→ **Task**
After locating the line that contains "Task: Minimize the AIDA64 benchmark window" in the data below, set down exactly that line and each one after it through the line that contains "Click the Volotea", and nothing more.

Saved entries
--- START ---

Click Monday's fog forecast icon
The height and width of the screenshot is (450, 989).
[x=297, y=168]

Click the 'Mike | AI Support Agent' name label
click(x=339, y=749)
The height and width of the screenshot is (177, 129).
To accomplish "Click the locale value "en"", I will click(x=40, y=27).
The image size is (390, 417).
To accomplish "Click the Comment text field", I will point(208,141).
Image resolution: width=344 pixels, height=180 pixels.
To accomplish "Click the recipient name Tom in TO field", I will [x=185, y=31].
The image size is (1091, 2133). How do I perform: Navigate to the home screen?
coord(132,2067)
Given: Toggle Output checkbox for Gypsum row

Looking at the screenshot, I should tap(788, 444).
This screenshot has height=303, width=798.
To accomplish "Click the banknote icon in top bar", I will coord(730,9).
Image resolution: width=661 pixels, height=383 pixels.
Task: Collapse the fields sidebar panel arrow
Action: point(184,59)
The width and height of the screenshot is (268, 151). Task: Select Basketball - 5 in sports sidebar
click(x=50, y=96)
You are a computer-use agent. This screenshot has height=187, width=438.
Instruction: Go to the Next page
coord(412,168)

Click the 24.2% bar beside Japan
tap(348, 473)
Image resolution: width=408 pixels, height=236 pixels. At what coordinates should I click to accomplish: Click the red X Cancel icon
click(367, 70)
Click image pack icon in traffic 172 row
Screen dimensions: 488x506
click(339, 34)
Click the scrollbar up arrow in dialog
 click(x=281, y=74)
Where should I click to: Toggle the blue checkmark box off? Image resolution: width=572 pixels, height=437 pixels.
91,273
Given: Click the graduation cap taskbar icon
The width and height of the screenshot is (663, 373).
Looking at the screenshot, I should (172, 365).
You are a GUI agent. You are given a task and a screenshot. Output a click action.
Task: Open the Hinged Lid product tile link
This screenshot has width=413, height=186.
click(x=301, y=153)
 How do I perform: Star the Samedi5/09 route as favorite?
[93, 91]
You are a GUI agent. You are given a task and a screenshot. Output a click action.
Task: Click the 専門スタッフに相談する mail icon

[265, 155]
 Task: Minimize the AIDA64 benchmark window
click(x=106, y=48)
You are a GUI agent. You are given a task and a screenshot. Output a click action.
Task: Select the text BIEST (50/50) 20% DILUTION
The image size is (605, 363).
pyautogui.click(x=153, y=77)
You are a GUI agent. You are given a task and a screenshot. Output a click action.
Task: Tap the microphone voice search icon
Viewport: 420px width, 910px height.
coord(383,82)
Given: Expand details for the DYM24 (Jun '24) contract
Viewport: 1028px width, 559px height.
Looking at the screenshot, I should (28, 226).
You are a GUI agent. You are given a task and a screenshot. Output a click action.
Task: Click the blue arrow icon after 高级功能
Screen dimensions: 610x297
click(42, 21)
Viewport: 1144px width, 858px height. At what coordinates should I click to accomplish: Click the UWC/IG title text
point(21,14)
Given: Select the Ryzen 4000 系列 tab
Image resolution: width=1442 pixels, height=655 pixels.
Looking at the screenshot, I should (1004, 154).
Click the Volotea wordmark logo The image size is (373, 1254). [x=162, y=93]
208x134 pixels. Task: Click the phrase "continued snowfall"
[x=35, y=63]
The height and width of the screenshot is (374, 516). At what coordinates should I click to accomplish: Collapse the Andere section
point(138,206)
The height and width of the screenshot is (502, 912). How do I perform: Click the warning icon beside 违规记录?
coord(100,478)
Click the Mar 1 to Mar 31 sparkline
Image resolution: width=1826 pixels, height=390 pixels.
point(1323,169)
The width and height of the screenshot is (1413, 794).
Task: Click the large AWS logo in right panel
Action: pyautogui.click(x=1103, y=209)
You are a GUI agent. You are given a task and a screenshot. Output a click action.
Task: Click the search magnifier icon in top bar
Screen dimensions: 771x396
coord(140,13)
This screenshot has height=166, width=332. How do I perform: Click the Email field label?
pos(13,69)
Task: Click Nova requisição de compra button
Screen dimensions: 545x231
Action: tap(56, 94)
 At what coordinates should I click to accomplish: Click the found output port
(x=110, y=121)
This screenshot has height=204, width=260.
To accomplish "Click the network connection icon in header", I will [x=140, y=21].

--- END ---

→ **Solution below**
 Task: Minimize the AIDA64 benchmark window
click(x=106, y=48)
You are a GUI agent. You are given a task and a screenshot. Output a click action.
Task: Select the text BIEST (50/50) 20% DILUTION
The image size is (605, 363).
pyautogui.click(x=153, y=77)
You are a GUI agent. You are given a task and a screenshot. Output a click action.
Task: Tap the microphone voice search icon
Viewport: 420px width, 910px height.
coord(383,82)
Given: Expand details for the DYM24 (Jun '24) contract
Viewport: 1028px width, 559px height.
Looking at the screenshot, I should (28, 226).
You are a GUI agent. You are given a task and a screenshot. Output a click action.
Task: Click the blue arrow icon after 高级功能
Screen dimensions: 610x297
click(42, 21)
Viewport: 1144px width, 858px height. At what coordinates should I click to accomplish: Click the UWC/IG title text
point(21,14)
Given: Select the Ryzen 4000 系列 tab
Image resolution: width=1442 pixels, height=655 pixels.
Looking at the screenshot, I should (1004, 154).
Click the Volotea wordmark logo The image size is (373, 1254). [x=162, y=93]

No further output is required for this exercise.